Japan's government uses Minecraft to show off a huge, real-world infrastructure project

Mojang/国土交通省 九州地方整備局 via YouTube.

A branch of Japan's government has used Minecraft to demonstrate how it plans to build a real-world dam.

As Automaton Media reports, a YouTube account linked to Japan's Ministry of Land, Infrastructure, Transport, and Tourism has uploaded the video just below. The video's title is 'We tried making the Tatsuno Dam in Minecraft!' because it's actually a recreation of a real-world dam project currently underway in Kumamoto, Japan.

In just over a minute, the YouTube video gives viewers a bird' s-eye view of what the Tatsuno Dam will look like when it's eventually completed. The dam is fully there in its finished form, and the Minecraft recreation has even factored in the surrounding landscape and vegetation on either side of the dam once it's been completed.

The brief video is quietly very funny - it's got a 'homemade' vibe to it, what with the Apple desktop bar still very clearly visible at the top of the screen. Certain sections were seemingly recorded at eight in the evening - please stop working and go home, Ministry of Land, Infrastructure, Transport, and Tourism worker! 

According to Automaton Media, the video has caused a bit of a stir in the Japanese online community, with some jumping to praise the detail displayed in the recreation.

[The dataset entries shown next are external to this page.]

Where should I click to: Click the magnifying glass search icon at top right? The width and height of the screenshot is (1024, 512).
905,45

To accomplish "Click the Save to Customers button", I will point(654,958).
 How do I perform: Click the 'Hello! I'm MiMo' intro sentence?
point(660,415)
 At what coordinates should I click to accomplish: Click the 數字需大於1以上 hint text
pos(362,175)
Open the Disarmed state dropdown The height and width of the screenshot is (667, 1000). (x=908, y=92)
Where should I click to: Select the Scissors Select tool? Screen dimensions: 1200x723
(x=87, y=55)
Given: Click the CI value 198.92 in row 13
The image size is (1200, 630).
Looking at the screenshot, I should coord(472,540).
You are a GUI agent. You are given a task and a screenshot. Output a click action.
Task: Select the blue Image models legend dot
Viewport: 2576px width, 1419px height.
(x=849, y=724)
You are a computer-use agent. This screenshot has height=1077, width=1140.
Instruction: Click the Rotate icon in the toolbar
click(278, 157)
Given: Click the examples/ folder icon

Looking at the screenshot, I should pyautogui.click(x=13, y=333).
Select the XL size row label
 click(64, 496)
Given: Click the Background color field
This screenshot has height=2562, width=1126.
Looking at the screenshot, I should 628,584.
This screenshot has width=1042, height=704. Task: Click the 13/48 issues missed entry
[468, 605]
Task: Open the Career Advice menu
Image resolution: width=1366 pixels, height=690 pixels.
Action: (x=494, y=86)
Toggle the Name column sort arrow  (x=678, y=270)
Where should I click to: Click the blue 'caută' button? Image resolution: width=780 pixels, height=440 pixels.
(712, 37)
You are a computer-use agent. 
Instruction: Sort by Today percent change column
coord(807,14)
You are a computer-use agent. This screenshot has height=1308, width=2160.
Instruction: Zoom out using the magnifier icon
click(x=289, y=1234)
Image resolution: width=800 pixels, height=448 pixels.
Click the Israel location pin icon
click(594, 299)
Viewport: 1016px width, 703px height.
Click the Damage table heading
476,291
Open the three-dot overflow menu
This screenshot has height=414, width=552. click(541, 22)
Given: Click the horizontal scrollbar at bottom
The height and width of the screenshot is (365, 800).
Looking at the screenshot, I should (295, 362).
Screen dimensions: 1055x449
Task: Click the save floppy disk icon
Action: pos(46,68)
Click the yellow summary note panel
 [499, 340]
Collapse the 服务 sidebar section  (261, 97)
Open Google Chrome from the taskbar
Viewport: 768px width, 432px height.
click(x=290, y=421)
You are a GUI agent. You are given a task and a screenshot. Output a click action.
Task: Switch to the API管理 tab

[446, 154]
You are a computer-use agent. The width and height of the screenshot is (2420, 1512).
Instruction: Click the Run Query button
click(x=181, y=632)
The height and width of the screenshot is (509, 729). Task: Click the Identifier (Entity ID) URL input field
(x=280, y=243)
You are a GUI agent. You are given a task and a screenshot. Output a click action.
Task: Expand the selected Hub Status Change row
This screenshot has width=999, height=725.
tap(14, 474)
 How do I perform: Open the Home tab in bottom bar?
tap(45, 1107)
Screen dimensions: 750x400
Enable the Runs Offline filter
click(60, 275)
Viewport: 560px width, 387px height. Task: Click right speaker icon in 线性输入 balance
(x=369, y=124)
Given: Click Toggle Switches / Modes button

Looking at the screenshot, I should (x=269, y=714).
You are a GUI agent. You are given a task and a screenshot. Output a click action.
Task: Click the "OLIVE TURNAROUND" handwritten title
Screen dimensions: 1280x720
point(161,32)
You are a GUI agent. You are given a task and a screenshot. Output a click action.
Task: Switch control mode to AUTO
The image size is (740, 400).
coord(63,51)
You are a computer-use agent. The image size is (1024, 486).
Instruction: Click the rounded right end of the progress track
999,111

It's even got people speculating about the hardware the dam was reconstructed on, since there's a lot of pop-in during the presentation.

Tatsuno Dam will apparently be up and operational in the real world at some point next year in 2024. Nagano Prefecture already has plenty of dams, from a cursory Google search, but it looks as though Tatsuno Dam will stand head and shoulders above these smaller counterparts once it's finished.

Last month, Minecraft became the first game to sell over 300 million copies ever, and we wonder how many of those copies have been purchased by Japanese government workers.